# [Aim of the task]
In the entries below, which lines run from the one containing "Given: Open the ฮาร์ดแวร์ tab" to the one containing "This screenshot has width=215, height=188."? Copy exactly those lines, ends included, and no others.

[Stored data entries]
..........

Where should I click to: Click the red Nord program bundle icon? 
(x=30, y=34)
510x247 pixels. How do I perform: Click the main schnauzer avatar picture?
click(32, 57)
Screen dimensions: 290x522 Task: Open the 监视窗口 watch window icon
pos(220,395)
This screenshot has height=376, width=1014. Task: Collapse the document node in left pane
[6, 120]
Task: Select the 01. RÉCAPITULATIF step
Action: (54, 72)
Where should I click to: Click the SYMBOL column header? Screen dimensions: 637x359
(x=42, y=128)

..........

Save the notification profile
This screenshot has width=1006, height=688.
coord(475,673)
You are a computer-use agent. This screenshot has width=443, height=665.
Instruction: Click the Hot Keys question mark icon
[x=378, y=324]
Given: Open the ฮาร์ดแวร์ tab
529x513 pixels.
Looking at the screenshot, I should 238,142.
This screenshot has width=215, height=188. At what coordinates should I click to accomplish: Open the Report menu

..........

# [Exercise answer]
Given: Open the ฮาร์ดแวร์ tab
529x513 pixels.
Looking at the screenshot, I should 238,142.
This screenshot has width=215, height=188. At what coordinates should I click to accomplish: Open the Report menu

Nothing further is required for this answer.